Geras 1956: Am frühen Morgen des 26. Septembers wurde das Grab eines Priesters, der 42 Jahre zuvor verstorben war, geöffnet. „Ehrfurchtsvolles Staunen veranlasste der Anblick der rechten Hand und des Unterarmes, welche mumifiziert waren“, erinnerte sich später der Amtsarzt des Bezirkes Horn. Während der Leichnam des Priesters bereits fast vollständig verwest war, war die rechte Hand – jene, die der Priester so oft zum Segen erhoben hatte – noch intakt. In einer langen Prozession, bestehend aus Chorherren und zahlreichen betenden Gläubigen, wurden die sterblichen Überreste dieses Mannes vom Friedhof in das Stift Geras getragen. Der Grund für dieses eigenartige Vorgehen: In den Jahren zuvor wurde von einigen Gebetserhörungen von Gläubigen berichtet, die diesen Priester um Fürsprache angerufen hatten.

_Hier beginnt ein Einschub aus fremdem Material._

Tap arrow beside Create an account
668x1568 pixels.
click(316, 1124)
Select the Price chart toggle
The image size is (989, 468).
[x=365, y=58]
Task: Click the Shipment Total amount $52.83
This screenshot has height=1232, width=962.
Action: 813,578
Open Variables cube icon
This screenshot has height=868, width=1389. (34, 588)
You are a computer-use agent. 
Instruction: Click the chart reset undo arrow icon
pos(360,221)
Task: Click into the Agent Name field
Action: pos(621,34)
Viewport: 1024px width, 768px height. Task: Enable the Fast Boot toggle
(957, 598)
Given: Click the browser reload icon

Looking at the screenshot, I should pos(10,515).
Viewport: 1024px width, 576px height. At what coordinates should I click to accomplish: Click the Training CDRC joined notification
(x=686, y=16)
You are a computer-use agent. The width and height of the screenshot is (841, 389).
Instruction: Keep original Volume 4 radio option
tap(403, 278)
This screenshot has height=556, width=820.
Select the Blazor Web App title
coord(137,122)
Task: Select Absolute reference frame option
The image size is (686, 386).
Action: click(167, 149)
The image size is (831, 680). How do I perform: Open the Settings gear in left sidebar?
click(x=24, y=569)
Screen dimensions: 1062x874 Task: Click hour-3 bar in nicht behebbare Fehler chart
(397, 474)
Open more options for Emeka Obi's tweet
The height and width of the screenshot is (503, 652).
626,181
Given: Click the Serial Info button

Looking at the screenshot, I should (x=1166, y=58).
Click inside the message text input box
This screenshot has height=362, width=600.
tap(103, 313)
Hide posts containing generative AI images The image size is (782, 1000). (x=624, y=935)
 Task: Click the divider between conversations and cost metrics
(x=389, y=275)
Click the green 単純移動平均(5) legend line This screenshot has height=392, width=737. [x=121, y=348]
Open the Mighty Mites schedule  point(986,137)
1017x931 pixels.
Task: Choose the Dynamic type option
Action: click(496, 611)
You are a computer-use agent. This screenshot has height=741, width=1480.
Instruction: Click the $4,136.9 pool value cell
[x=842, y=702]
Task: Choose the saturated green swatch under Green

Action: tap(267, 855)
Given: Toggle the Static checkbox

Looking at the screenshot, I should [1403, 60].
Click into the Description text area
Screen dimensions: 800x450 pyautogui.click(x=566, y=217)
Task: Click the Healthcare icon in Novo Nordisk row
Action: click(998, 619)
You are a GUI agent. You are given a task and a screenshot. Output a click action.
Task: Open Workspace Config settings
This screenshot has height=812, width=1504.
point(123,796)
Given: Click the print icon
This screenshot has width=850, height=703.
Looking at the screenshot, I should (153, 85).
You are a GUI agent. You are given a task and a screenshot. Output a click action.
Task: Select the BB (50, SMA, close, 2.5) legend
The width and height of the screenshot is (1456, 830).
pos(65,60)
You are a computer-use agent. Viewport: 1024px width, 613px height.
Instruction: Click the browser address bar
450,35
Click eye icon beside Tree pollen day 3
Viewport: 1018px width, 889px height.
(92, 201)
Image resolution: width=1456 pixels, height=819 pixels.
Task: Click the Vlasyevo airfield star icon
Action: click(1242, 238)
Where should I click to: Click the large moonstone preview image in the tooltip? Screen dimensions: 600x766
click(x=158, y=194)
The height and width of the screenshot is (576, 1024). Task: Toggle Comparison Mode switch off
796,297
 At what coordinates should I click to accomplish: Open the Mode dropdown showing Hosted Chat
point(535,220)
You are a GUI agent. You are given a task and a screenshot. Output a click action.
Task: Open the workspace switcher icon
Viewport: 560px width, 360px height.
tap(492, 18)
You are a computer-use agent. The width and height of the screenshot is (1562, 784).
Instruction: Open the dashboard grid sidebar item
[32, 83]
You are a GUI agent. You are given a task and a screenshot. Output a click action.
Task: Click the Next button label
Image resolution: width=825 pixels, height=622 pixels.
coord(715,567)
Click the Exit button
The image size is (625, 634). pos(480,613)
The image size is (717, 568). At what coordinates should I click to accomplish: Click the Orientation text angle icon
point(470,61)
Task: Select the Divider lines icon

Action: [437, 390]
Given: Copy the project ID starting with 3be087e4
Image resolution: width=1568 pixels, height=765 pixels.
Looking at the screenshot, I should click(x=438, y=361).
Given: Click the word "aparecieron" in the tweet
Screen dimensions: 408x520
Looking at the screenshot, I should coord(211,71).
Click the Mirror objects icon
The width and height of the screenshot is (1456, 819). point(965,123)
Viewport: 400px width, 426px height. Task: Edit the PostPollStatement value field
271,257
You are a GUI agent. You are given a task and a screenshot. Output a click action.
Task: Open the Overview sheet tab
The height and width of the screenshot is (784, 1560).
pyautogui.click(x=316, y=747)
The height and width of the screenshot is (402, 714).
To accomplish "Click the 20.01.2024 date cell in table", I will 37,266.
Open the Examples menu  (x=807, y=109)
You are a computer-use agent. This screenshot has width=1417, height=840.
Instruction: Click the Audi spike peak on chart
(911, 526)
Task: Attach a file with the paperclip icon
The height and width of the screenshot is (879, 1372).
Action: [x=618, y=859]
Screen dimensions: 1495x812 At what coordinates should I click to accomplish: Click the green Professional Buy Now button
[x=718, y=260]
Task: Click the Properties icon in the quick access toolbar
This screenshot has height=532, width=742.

Der Abt von Geras, Prälat Isfried Franz, bemühte sich daraufhin um ein Seligsprechungsverfahren für einen seiner berühmtesten Mitbrüder: Jakob Kern.
Doch was war das Besondere an diesem jungen Prämonstratenser, dessen Dasein nach nur 27 Lebens- und zwei Priesterjahren am 20. Oktober 1924 ein jähes Ende genommen hat? Wie konnte er in dieser kurzen Zeit seines Wirkens seinen Mitmenschen so prägend in Erinnerung bleiben, dass über vier Jahrzehnte nach seinem Tod ein Seligsprechungsverfahren eingeleitet wurde?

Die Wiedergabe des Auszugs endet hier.